YOUR GOAL =
Determine how many lines below contain the word "Cryptocurrency", then write that number by itself.

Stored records
%%

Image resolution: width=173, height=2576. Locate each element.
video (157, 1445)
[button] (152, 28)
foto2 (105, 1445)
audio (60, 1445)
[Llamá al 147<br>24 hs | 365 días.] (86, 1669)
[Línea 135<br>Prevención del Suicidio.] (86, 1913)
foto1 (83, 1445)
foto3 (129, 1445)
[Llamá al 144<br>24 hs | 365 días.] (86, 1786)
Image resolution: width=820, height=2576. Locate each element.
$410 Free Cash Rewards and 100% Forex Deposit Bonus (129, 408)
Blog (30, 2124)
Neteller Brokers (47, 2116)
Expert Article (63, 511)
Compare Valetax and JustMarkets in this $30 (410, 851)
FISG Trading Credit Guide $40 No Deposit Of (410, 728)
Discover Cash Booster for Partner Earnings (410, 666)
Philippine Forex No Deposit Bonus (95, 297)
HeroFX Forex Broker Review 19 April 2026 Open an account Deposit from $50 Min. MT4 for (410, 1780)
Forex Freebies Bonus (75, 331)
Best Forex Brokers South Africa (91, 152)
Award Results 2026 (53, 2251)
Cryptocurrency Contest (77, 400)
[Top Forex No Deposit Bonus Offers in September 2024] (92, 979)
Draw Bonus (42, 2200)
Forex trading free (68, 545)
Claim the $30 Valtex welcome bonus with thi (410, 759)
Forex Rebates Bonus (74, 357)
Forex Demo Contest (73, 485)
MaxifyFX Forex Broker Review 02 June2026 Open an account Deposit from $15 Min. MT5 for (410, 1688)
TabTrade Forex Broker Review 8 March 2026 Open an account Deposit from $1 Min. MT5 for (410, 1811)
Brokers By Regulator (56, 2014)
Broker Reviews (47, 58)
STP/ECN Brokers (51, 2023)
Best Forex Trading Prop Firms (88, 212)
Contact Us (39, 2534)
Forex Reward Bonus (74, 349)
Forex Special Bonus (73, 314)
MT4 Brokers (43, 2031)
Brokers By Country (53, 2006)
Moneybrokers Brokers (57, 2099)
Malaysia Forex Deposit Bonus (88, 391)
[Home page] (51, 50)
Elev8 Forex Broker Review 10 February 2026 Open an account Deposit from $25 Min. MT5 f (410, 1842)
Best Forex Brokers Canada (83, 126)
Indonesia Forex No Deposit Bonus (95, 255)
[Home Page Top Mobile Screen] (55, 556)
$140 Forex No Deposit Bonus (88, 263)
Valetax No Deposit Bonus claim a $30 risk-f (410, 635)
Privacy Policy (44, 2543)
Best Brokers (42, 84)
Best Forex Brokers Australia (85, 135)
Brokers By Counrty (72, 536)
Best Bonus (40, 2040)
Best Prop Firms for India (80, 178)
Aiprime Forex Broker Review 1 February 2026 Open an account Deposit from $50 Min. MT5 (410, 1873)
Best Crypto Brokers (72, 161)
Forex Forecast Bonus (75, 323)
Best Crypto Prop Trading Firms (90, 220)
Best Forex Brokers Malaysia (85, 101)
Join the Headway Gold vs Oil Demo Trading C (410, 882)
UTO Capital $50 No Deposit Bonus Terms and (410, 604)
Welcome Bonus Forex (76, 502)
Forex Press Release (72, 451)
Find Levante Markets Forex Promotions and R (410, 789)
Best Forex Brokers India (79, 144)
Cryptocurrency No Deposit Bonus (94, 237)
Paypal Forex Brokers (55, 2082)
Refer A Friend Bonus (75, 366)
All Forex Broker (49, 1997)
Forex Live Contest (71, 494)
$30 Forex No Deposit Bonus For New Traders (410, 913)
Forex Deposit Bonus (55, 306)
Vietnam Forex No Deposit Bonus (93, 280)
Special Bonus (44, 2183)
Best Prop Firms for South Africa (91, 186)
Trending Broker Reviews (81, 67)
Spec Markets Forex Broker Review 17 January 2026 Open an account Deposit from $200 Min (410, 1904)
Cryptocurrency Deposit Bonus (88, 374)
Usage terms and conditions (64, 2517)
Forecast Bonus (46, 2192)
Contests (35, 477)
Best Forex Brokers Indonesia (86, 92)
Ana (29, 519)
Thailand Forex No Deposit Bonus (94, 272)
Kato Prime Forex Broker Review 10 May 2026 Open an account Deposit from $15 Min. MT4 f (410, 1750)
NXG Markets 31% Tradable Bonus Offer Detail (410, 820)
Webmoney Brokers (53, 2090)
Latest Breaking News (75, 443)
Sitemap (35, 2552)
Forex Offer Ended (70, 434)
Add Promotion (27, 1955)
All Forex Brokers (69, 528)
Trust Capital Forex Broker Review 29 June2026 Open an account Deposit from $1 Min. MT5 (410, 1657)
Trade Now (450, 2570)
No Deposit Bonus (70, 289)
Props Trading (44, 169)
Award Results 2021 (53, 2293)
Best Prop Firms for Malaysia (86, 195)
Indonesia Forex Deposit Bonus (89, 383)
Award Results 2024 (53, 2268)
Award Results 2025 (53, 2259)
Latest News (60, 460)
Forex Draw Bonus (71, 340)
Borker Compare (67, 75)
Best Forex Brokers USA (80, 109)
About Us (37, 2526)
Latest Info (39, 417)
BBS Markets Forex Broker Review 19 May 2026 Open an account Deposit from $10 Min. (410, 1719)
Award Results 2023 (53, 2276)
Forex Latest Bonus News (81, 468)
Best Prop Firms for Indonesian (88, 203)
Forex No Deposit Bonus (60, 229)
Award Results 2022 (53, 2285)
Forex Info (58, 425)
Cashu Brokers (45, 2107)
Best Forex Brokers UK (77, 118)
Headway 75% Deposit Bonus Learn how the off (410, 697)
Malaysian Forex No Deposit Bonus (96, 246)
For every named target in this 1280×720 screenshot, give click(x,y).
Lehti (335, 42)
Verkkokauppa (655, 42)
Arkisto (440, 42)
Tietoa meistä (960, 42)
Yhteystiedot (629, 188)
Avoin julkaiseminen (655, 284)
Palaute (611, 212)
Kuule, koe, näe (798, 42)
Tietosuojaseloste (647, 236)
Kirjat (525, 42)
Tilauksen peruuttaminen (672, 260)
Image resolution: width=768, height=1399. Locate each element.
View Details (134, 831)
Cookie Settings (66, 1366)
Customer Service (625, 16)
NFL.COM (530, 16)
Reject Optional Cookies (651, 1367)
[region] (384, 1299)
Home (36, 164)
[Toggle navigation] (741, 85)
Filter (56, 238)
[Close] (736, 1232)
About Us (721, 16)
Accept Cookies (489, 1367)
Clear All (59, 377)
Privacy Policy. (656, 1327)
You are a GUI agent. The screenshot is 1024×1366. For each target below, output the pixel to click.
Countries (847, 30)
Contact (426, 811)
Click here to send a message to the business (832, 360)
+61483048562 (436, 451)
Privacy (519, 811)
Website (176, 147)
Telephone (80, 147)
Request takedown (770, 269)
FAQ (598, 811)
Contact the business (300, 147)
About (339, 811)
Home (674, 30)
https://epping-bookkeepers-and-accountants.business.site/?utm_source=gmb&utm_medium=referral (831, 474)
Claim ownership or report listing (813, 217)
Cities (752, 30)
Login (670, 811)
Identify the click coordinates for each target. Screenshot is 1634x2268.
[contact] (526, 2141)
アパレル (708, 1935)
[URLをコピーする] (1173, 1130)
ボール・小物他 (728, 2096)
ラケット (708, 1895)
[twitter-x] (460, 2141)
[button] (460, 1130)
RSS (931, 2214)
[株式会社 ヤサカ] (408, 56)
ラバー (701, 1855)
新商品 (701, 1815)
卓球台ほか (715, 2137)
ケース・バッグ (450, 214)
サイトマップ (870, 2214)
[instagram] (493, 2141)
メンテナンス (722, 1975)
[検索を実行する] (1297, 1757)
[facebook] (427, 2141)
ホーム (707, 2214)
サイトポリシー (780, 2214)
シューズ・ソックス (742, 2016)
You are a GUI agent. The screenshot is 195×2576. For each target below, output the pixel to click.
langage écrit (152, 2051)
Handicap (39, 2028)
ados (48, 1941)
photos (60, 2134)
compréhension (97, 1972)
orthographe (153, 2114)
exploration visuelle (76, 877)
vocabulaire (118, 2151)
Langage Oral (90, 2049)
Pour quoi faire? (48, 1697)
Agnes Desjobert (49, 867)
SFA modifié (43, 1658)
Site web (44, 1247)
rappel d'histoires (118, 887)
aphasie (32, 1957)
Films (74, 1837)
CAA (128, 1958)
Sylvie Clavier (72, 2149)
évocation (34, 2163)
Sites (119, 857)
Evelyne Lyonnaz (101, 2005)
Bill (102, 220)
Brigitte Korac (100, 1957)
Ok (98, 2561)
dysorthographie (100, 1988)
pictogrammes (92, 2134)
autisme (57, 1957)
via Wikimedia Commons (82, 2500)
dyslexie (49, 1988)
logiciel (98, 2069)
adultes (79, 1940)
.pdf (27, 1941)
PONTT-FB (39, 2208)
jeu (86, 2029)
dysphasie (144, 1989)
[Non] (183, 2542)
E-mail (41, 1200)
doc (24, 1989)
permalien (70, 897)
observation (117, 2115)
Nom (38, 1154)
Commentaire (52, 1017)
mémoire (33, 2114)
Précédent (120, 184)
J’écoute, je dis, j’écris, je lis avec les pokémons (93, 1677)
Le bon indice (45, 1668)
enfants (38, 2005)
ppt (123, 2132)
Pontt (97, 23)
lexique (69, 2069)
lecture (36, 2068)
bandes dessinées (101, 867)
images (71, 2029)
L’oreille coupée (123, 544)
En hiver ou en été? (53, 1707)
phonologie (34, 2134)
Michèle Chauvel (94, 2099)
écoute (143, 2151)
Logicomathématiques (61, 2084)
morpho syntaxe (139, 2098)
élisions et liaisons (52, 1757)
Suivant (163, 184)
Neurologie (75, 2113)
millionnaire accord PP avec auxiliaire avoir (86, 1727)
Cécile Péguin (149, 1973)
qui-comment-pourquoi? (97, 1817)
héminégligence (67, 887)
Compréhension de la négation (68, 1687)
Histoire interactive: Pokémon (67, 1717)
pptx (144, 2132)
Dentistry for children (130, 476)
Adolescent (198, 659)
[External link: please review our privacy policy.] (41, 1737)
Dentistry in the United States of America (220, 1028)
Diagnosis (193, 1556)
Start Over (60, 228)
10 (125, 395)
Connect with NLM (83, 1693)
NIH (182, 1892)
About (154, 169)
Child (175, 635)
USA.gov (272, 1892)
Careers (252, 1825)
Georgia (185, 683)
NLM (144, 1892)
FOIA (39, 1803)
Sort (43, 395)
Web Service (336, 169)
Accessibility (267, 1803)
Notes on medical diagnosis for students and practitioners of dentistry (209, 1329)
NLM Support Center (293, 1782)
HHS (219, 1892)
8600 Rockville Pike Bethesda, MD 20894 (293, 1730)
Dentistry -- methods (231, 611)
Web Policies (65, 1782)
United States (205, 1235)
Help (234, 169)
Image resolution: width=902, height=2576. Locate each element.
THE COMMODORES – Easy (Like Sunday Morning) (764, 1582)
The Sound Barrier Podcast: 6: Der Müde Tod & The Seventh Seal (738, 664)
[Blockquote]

%%

ANSWER BELOW =
3